Hace más de un siglo Max Weber dejó establecido de una vez para siempre que el fundamento de una determinada práctica ecónomica históricamente fechada, el incipiente capitalismo alemán, se construía sobre un cimiento ético, el protestantismo, y sobre una visión política del mundo determinada que consistía en creer en la perfección del obrar individual como soporte del bienestar social. El libro se titulaba La ética protestante y  el espíritu del capitalismo y entre tanto parece que a todos se nos ha olvidado que existe un vínculo irrompible entre tres dimensiones inseparables de un mismo fenómeno: la ética, la economía y la política.

Los alemanes creían -y siguen creyéndolo, en gran medida- que el obrar ascético y el esfuerzo individual, además de ganarles una parcela en el edén, podía procurar una forma de convivencia saludable, de manera que sus prácticas económicas eran indisocialbles de las fórmulas de coexistencia política y de sus convicciones éticas. No es que eso haya cambiado o que los ingredientes sean ahora separables: lo que ha venido ocurriendo en el transcurso del siglo pasado es que se ha pretendido que cabe concebir las prácticas económicas como si no tuvieran repercusiones éticas ni políticas, como si atropellar derechos humanos fundamentales en países en desarrollo, violentar el medioambiente hasta extenuarlo o convertir el afán de lucro desmedido en único baremo mensurable, fueran prácticas y acciones neutrales.

Esa pequeña o gran aberración ha dirigido los derroteros de muchas empresas en la última mitad del siglo XX pero puede que en los albores del XXI las cosas estén cambiando: Borja Vilaseca, en un artículo reciente titulado “¿Es rentable ser ético?“, afirma: “En definitiva, la gran mayoría de empresas todavía no han encontrado su razón de ser.

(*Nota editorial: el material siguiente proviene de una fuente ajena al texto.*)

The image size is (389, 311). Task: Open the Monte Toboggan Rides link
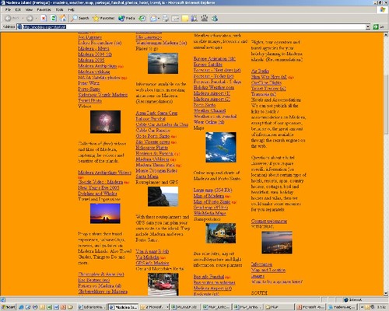(156, 170)
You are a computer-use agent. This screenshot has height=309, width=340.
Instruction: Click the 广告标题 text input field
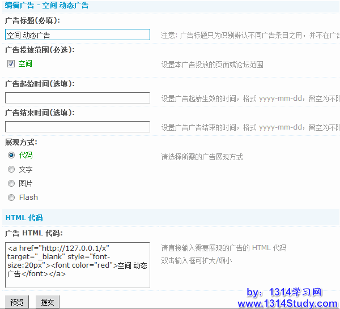point(77,35)
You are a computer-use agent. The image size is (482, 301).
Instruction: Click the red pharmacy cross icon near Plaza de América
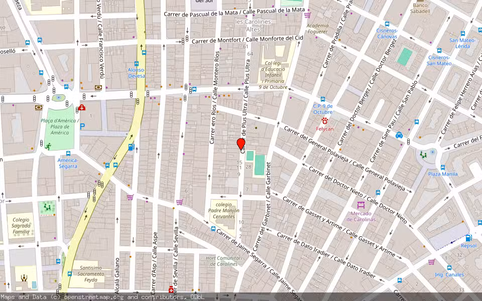tap(82, 108)
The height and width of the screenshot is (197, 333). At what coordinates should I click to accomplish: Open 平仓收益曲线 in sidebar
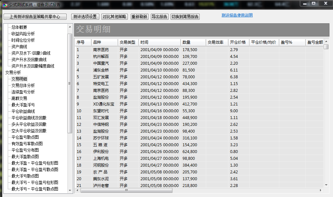23,111
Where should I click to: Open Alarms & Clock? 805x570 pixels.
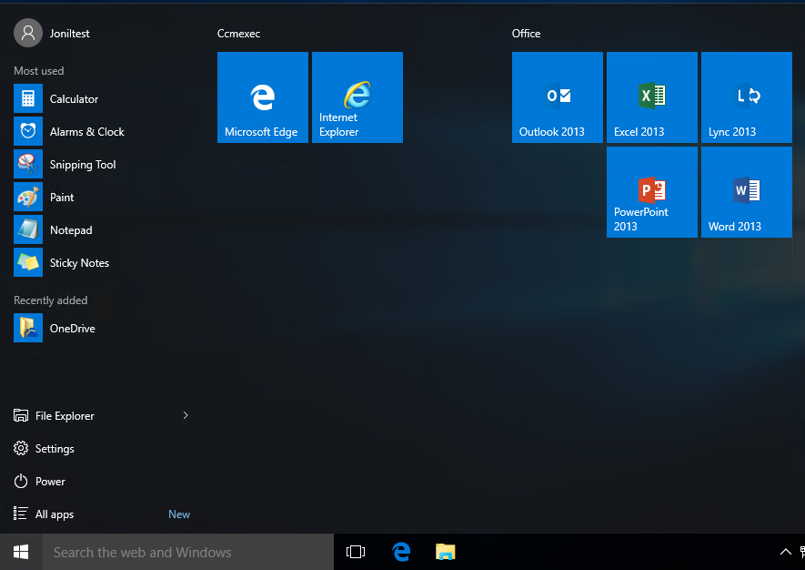click(88, 131)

Y eso siempre genera un gran vacío. Por eso son tan pobres y están tan enfermas. Al no tener ningún sentido lo que hacen, son víctimas de un virus letal: la epidemia de insatisfacción y malestar entre los profesionales que las componen, que merma año tras año su creatividad, su innovación y su capacidad de aportar valor añadido. De ahí su incompetencia a la hora de crear riqueza real para la sociedad. Y éste sí es un lujo que no van a poder permitirse por mucho tiempo”. Y así es, efectivamente: disociar la economía de su fundamentación ética y de su proyección sociopolítica solamente puede conducir a una forma de patología grave que resulta en la degradación del entorno que nos soporta, en la indignidad de las relaciones humanas y en la insatisfacción personal.

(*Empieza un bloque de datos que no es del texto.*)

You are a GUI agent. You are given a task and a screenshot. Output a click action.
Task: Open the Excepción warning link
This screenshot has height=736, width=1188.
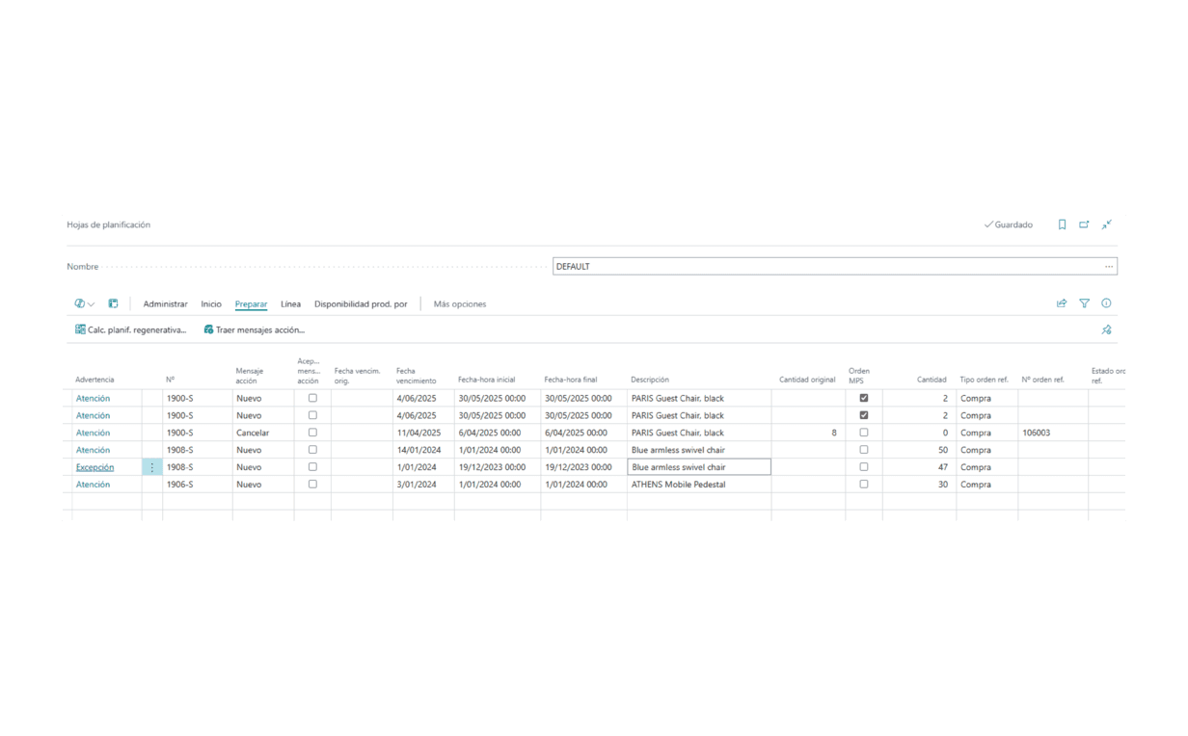click(95, 467)
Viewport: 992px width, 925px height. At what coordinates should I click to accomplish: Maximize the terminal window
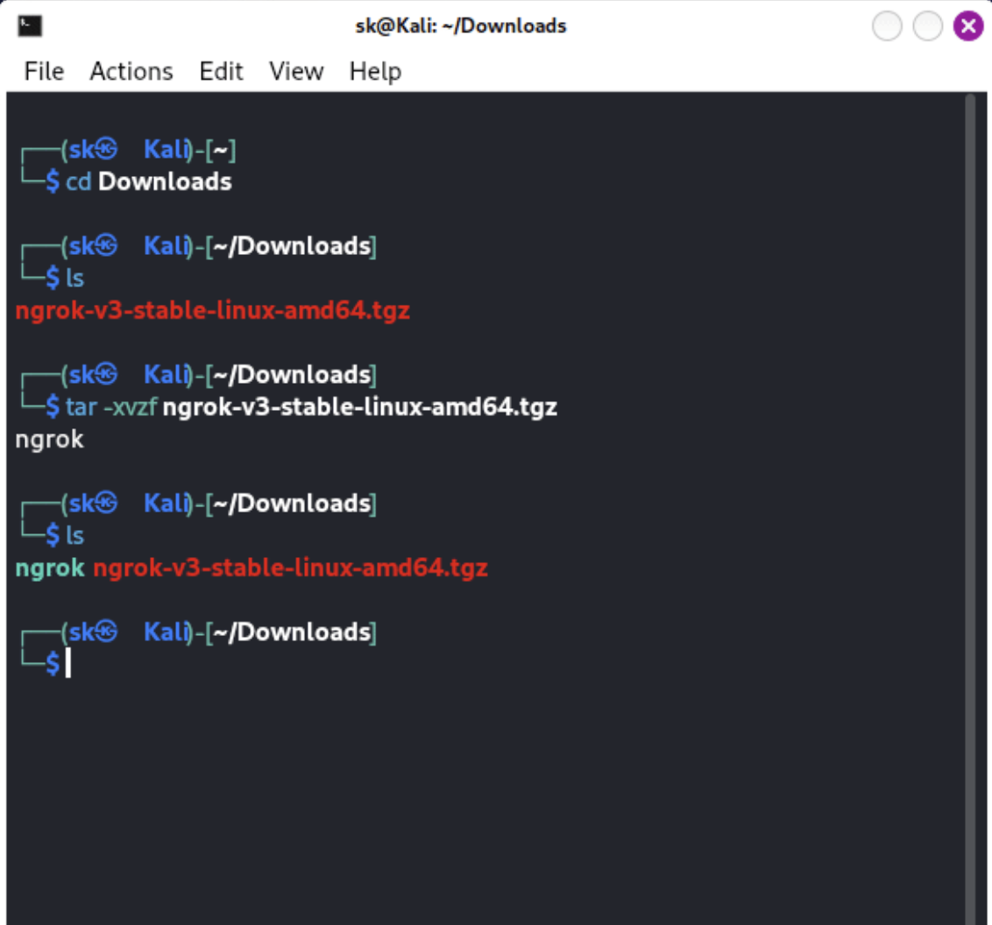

Darse unos objetivos claros es, por eso, esencial: hablar de economía abierta, verde, participativa, social y digital no es, solamente, una divisa al servicio del márketing y la comunicación sino, sobre todo, un programa de convivencia y una tarea civilizatoria. Ética, economía y política son una y la misma cosa, y gran parte del esfuerzo que queda por realizar es recordar, tal como Max Weber hizo en su momento, que su futuro, que nuestro futuro, es inseparable.